→ Listed records
******************************
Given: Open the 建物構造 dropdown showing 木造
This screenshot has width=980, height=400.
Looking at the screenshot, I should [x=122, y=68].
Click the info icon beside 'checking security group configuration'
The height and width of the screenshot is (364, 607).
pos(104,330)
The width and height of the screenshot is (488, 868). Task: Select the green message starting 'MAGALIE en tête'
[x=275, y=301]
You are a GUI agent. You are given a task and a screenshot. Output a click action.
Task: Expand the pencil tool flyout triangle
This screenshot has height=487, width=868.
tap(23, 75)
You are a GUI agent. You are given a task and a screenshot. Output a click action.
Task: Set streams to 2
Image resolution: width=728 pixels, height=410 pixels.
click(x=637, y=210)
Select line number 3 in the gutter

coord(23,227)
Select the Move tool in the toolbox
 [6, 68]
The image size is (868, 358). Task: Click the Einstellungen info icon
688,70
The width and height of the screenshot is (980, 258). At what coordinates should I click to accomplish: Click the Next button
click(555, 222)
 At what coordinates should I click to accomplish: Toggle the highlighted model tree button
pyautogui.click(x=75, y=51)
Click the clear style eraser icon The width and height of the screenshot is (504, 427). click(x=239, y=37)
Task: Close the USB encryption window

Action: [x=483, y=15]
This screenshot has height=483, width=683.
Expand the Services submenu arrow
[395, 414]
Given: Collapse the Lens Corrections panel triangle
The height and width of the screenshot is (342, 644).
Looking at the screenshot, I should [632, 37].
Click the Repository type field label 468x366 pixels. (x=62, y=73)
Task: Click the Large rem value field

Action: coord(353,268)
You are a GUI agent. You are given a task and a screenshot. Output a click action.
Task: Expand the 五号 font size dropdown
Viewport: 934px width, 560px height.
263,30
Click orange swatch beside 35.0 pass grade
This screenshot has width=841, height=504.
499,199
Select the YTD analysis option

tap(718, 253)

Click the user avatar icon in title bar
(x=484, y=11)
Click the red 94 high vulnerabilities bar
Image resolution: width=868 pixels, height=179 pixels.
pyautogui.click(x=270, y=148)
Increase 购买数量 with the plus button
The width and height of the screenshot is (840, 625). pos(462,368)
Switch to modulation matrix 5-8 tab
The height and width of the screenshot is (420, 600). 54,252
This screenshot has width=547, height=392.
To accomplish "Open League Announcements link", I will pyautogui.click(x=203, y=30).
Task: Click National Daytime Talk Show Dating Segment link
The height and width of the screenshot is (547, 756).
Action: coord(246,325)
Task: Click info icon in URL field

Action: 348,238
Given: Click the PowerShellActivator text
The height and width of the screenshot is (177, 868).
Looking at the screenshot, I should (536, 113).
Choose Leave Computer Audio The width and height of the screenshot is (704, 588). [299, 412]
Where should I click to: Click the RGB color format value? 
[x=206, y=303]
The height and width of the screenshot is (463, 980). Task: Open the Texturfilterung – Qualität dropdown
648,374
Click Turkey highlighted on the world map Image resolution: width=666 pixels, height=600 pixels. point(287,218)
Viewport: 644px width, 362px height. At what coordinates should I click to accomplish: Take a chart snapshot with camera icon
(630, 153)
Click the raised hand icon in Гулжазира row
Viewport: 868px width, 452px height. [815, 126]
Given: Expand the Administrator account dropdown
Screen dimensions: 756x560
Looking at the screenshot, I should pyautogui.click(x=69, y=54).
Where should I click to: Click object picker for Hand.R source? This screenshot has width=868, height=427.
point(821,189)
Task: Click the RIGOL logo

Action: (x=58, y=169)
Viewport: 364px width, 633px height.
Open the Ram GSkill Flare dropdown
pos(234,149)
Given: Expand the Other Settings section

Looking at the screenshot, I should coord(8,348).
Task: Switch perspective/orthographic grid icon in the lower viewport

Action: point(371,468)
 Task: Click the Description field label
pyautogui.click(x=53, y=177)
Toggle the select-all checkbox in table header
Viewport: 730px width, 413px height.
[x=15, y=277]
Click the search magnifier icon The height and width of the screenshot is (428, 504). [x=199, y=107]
******************************
Show all lines from the data above in which the word "triangle" appears.

Task: Expand the pencil tool flyout triangle
Given: Collapse the Lens Corrections panel triangle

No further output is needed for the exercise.